Author Productivity
An interesting article in the New York Times on the slow productivity rate of certain authors:
Updike and Oates are extreme examples, but there’s something to be said for what might be called the Woody Allen Method: Good times, bad times, you keep making art. Many of your productions will hit; some will miss; some will miss by a lot. But there’s no time for the flatulent gas of pretension to seep into your construction’s sheetrock. This is how Trollope, Balzac and Dickens worked. Each would have agreed with Gore Vidal, who once declared of those who moan about writer’s block: “You’re not meant to be doing this. Plenty more where you came from.”
Contrast this with the more productive writers:
Some novelists may be in revolt against today’s almost militarily mechanized pop writers. Not so long ago a dignified genre writer — a John Grisham, let’s say — was expected to issue a book a year. Now we confront James Patterson, who publishes as many as nine a year; they pop from the chute like Krispy Kremes.
Though of course, the Pattersons are all co-written; he’s more like an imprint than an author.
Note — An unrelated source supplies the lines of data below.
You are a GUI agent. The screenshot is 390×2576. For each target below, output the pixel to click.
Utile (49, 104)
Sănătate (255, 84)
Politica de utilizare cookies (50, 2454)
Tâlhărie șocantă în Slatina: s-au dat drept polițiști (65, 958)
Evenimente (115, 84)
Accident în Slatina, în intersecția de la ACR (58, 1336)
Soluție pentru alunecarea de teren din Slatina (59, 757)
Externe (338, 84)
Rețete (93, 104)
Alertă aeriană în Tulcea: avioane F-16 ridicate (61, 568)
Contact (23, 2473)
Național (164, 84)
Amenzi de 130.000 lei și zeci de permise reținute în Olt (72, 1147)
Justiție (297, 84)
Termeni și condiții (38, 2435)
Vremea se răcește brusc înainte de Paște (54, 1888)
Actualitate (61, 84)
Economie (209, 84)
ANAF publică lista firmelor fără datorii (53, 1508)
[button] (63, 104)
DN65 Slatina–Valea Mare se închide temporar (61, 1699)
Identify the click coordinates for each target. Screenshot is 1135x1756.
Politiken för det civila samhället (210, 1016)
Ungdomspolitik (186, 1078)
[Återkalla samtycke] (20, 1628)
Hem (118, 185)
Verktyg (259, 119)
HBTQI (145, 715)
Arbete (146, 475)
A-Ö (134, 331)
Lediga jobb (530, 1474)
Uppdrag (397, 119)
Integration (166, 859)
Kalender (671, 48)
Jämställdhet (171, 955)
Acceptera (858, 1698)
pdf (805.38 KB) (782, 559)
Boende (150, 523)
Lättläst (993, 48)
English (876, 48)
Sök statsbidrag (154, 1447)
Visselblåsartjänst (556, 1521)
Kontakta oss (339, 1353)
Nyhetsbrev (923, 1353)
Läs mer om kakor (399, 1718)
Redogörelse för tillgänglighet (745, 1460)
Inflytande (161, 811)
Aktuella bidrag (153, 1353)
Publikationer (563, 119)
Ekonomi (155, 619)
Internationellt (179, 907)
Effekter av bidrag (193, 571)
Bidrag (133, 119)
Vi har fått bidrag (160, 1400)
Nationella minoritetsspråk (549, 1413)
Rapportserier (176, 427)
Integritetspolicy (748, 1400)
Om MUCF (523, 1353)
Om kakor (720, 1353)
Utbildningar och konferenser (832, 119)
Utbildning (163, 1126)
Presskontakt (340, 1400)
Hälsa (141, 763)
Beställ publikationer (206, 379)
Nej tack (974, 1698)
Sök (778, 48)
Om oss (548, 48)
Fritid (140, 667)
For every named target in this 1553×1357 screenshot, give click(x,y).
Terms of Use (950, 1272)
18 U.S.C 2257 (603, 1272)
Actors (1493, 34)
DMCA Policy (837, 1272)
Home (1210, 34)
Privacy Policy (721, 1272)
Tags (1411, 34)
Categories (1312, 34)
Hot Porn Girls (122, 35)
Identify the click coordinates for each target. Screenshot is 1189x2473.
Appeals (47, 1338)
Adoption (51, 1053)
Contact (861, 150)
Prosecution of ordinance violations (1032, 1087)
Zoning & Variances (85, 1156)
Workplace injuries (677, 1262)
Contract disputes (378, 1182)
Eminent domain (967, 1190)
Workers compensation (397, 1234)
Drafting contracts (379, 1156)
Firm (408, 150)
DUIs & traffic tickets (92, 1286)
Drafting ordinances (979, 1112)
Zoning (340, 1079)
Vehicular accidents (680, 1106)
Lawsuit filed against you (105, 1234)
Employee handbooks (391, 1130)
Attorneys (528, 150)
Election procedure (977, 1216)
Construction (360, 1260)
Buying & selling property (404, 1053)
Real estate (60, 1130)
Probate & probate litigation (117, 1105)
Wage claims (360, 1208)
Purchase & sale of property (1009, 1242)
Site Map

That aside, it does seem odd that many of us consider long gaps between books to translate roughly into ‘longer time produces better quality books’. There’s wisdom in the fact that, when you bang something out it might not all that good. Presumably there’s an ideal spot between spending time lovingly crafting something and not leaving it so late that your readers have forgotten who you are. You also have to throw in what the prevailing culture is, which defines readers’ expectations – pretty much a book a year (though many authors achieve success by having a glut thrown at the market and their books being in 3 for 2 promos as if this industry was about selling tins of baked beans).
I’ve mentioned before that writers get better at writing (or at least some do). They get more experienced at the craft and it can become easier to put a novel or characters together, so I know that speed of craft is not that related to quality. What’s more, it’s worth suggesting that some writers take their time not because they’re channelling some divine entity for their gift – but because they’re slow at writing books.